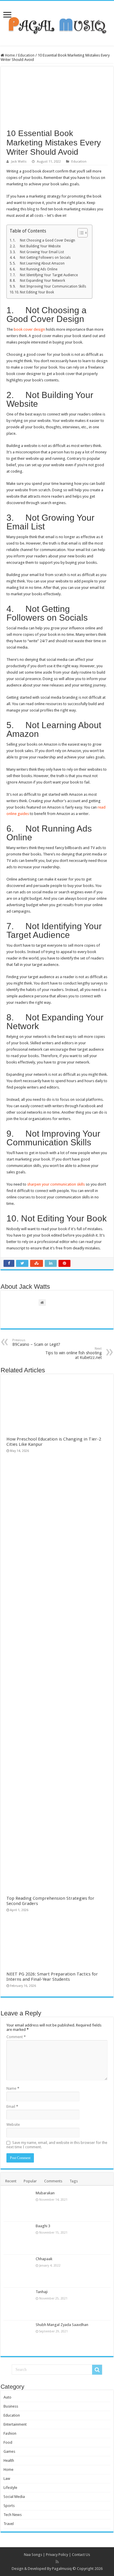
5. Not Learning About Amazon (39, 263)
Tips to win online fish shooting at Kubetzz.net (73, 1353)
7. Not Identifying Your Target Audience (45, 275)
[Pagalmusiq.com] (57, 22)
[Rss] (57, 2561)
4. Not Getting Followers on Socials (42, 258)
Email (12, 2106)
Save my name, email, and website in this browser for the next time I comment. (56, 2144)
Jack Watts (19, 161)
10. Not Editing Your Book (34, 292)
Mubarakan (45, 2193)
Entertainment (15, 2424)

■ ■ ■ ■

* Exercise brief
Search the lines above for the string "Your" and copy each line that has it.

* Problem solution
7. Not Identifying Your Target Audience (45, 275)
10. Not Editing Your Book (34, 292)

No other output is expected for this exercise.